Experten empfehlen ab 60 Jahren nicht nur das Gehen als wichtigste Übung.

Im September denken viele Menschen mit einem sitzenden Lebensstil über eine Änderung ihrer Routine nach, um ihr Wohlbefinden zu verbessern und sich Gesundheitsziele für das Jahr 2026 zu setzen.
Eine der häufigsten Empfehlungen von Spezialisten besteht darin , zügiges Gehen in den Alltag zu integrieren.
Diese Vorgehensweise gilt als sicher, wirtschaftlich und lässt sich über einen längeren Zeitraum leicht aufrechterhalten, da sie keine spezielle Ausrüstung oder Fähigkeiten erfordert und denjenigen, die sie konsequent anwenden, erhebliche Vorteile bringen kann.
Der Unterschied, so erklären Experten, liegt in der richtigen Gehtechnik : Die Arme sollten sich fließend und ohne Anspannung bewegen, der Kopf aufrecht und der Blick nach vorne gerichtet sein, während Nacken, Rücken und Schultern entspannt bleiben. Eine korrekte Haltung und koordinierte Bewegungen sind unerlässlich, damit Gehen zu einem echten Gesundheitsinstrument wird.

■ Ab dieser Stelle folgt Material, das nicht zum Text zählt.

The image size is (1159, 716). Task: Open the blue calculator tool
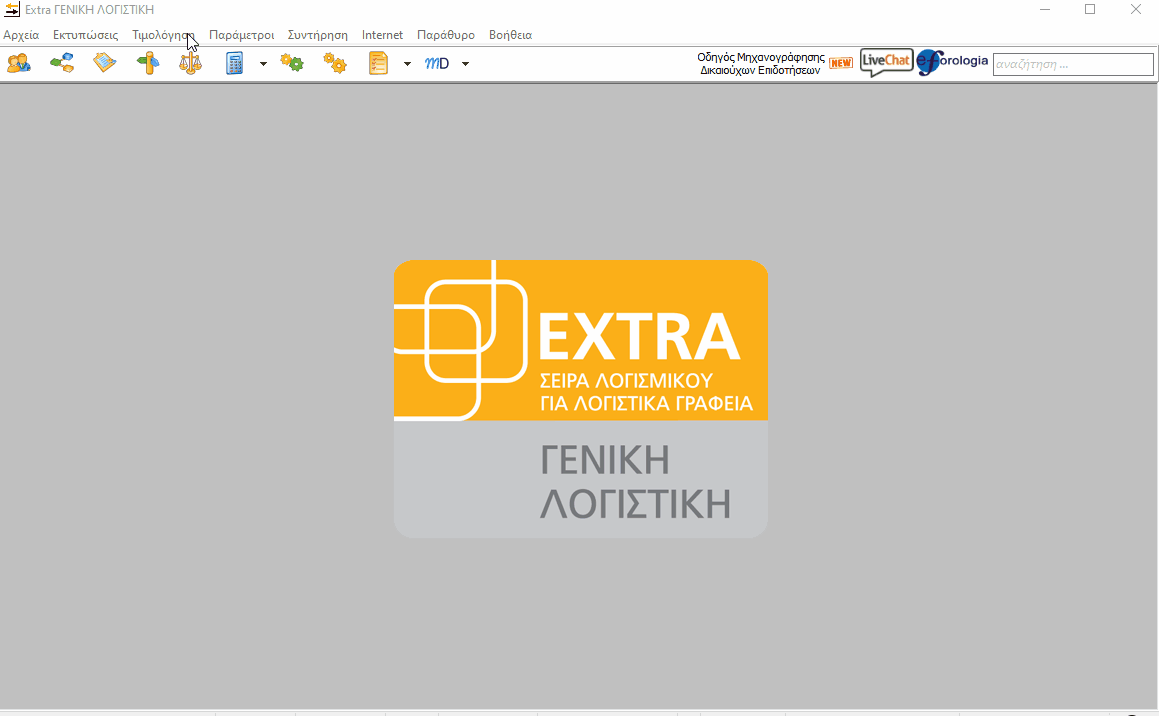tap(235, 63)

Schnelles Gehen verbessert Kraft, Flexibilität und Ausdauer bei älteren Menschen. Foto: iStock
Zu den bemerkenswertesten Vorteilen dieser Aktivität gehören:
- Verbessert die Beinflexibilität.
- Erhöht die Kraft und Widerstandsfähigkeit gegen Ermüdung.
- Verbrenne Kalorien.
- Beugt dem Ausbruch von Diabetes vor.
- Lindert Gelenkschmerzen bei Arthrose und auch Muskelschmerzen.
- Stärkt die Knochen und beugt Osteoporose vor.
- Es ist nützlich, um Spannungen abzubauen und Stress abzubauen.
- Lindert Verstopfung und kann Ihnen zu einem besseren Schlaf verhelfen.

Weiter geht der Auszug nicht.